Хотел я вскочить, дать ему за это.

Мария Николаевна говорит:

– Что за чушь! Он, во-первых, не лысый, а постриженный, а во-вторых, если бы даже он и был лысый…

Он твердит:

– Я с ним сидеть не буду.

– Почему же ты всё-таки с ним сидеть не хочешь? – спрашивает Мария Николаевна.

– А потому, – отвечает, – что я уже с лысым сидел, так меня с ним заодно дразнили, хотя я и не был лысый.

– Какая дикость! – удивилась Мария Николаевна.

В конце концов он всё же сел. Со мной не разговаривает. В мою сторону не смотрит. Я тоже на него не смотрю, но вижу, что он листок вынул и что-то рисует.

Вижу я – рисует он конницу, скачущую в атаку. До чего здорово у него получалось – ну как у настоящего художника! Как будто он сто лет учился. Никогда я не видел, чтобы кто-нибудь так коней рисовал. Я сразу подумал, что мне так никогда не нарисовать, сколько бы я ни старался, но в то же время, если я как следует постараюсь, я не хуже нарисую.

Я хотел показать ему, как надо рисовать. А потом сделал вид, что не вижу. Он ведь не знает, что я лучше всех в классе рисую. Скажет, я подражаю. Скажет, я обезьяна какая-нибудь или там попугай.

Ничего. Потом он узнает, кто с ним рядом сидит! Потом он узнает, какие я стенгазеты рисовал! Какого я Шота Руставели нарисовал. Какого я лётчика Покрышкина нарисовал, трижды Героя Советского Союза!

Пусть, пусть рисует!

А потом думаю: он, наверное, вовсю сейчас воображает. Сидит и воображает, будто никого на свете лучше нету. Выходит, он будет здесь воображать, а я?
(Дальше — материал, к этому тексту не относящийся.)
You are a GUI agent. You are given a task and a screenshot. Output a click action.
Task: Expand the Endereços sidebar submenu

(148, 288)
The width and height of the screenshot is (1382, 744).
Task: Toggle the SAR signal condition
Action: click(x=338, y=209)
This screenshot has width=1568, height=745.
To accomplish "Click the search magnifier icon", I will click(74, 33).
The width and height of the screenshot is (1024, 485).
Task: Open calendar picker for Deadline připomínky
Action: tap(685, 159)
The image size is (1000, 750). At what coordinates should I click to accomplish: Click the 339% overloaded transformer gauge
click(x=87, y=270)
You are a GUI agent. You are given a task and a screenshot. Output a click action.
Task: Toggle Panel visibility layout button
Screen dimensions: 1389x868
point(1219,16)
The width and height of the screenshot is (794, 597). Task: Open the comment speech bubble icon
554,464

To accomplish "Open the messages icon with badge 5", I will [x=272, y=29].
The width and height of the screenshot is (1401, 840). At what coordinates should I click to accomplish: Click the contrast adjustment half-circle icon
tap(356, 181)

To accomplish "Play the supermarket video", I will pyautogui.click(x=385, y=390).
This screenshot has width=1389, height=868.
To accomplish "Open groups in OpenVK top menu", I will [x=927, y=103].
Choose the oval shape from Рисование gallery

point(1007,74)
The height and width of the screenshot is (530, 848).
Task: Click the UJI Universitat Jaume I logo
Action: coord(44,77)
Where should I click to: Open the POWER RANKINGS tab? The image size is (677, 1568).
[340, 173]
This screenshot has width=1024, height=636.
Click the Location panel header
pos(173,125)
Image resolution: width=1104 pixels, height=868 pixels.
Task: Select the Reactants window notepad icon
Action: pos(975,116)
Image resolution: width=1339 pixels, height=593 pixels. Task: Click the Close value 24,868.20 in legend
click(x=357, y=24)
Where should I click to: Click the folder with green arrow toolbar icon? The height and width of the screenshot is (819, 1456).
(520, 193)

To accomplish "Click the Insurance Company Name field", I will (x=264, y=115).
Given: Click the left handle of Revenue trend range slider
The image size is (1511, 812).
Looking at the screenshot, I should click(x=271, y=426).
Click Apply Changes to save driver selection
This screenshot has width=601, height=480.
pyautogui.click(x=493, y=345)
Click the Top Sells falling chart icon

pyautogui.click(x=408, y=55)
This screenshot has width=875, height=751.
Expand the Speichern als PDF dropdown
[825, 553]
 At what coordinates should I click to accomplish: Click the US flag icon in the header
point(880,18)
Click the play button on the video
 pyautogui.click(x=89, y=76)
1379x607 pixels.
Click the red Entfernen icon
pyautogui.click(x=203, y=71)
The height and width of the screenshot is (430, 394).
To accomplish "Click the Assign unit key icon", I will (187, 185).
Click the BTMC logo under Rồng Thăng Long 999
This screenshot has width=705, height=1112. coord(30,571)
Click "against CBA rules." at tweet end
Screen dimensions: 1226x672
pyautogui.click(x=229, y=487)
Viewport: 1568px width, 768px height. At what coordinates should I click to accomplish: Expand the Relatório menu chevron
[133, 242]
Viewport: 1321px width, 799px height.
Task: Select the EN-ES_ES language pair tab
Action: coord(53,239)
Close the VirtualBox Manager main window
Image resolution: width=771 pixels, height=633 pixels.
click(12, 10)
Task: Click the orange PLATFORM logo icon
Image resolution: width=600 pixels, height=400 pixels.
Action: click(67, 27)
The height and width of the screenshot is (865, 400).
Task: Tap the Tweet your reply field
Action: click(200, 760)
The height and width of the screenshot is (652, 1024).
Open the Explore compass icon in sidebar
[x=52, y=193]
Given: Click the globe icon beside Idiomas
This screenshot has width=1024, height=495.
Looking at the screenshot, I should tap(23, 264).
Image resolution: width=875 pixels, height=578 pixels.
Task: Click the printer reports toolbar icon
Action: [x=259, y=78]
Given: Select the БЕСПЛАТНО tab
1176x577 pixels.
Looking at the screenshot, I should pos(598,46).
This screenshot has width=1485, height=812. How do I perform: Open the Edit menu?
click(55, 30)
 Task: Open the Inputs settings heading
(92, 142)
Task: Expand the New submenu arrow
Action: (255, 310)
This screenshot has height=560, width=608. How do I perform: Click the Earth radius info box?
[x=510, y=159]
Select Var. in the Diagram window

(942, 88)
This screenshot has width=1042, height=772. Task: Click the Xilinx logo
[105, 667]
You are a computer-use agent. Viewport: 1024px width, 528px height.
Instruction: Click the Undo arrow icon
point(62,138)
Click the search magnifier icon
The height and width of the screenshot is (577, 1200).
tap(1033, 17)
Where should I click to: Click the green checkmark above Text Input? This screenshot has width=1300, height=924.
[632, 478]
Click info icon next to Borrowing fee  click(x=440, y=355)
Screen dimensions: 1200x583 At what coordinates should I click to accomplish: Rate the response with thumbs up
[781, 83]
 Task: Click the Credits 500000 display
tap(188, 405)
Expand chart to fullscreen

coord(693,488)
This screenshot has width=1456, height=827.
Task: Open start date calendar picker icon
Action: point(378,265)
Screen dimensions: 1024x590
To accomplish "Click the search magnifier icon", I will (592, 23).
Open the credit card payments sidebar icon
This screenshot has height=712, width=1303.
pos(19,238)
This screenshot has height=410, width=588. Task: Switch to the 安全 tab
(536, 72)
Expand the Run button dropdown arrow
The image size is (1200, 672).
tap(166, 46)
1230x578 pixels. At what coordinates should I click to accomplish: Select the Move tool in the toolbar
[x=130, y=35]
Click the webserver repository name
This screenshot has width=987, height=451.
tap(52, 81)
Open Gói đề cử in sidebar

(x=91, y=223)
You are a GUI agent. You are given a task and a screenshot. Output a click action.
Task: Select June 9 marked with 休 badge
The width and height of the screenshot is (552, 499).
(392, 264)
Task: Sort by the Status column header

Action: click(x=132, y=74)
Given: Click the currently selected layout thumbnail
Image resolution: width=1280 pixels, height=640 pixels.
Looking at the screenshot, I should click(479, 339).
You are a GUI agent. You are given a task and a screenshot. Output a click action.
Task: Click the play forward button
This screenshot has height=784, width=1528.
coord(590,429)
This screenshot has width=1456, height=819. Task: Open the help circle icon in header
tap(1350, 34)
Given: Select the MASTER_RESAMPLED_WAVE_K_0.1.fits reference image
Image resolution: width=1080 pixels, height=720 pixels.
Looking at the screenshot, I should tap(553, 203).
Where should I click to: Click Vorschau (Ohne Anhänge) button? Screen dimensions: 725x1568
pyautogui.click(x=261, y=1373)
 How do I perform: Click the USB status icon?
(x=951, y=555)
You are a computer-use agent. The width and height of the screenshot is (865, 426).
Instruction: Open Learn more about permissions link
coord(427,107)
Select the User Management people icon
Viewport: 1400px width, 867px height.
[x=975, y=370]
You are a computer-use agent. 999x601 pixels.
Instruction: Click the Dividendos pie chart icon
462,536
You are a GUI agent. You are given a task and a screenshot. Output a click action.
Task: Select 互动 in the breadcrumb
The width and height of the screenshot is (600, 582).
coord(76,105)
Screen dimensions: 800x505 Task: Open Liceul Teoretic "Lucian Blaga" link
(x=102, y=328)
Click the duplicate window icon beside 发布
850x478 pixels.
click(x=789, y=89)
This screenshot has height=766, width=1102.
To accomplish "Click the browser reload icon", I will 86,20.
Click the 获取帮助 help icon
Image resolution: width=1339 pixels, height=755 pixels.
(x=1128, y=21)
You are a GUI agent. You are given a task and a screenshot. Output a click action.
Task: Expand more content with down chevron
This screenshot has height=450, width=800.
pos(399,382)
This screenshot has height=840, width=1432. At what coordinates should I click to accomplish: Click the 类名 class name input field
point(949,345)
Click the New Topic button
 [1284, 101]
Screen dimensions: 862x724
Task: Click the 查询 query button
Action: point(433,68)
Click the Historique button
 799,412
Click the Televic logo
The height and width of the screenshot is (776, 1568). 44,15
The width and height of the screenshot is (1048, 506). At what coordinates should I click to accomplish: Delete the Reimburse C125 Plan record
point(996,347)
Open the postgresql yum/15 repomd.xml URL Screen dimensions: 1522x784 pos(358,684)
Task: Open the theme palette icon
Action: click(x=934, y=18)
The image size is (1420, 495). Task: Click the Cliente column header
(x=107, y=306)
Просто так буду сидеть?

Я вырвал листок из тетради. И стал рисовать танки, идущие в атаку.

Он сначала не заметил, что я тоже рисую, или он не хотел замечать, а потом заметил и рисовать перестал.

На мой рисунок глядит.

Я это сразу почувствовал. И вовсю рисую, на него никакого внимания не обращаю. Только локтем свой рисунок закрываю, чтобы он не видел.

Вдруг он говорит:

– А ну, покажи.

– Чего, чего? – говорю.

– Покажи, – говорит, – что ты там такое начирикал.

– Чего, чего? – говорю.

– Ас, ас! – говорит.

– Чего? – говорю.

– Осторожно! – говорит. – Ас, ас!

– Что это, – говорю, – ещё за ас, ас?

– Ра-ра! – говорит. – Ра-ра! Работай.

Вот нашёлся какой! Какие-то слова мне бормочет. Удивить, наверное, меня этими словами хочет. Что бы, думаю, ему такое ответить, чтобы он так со мной разговаривать перестал. В это время он мне говорит:

– Вот если тебя спросит кто-нибудь: «Ты не кр?» – ты что ответишь?

– Чего, чего? – говорю.

– Нужно ответить: «Я не кр!» Понятно?

Тут я разозлился и говорю ему:

– Крыса ты!

Я сам не знаю, почему его крысой обозвал. Просто ничего другого мне в голову не пришло.

Он поднимает руку и говорит Марии Николаевне:

– Он меня крысой обозвал!

Мария Николаевна говорит:

– Как тебе не стыдно, Стариков! К нам пришёл новенький, он, наверное, стесняется, а ты его крысой обозвал…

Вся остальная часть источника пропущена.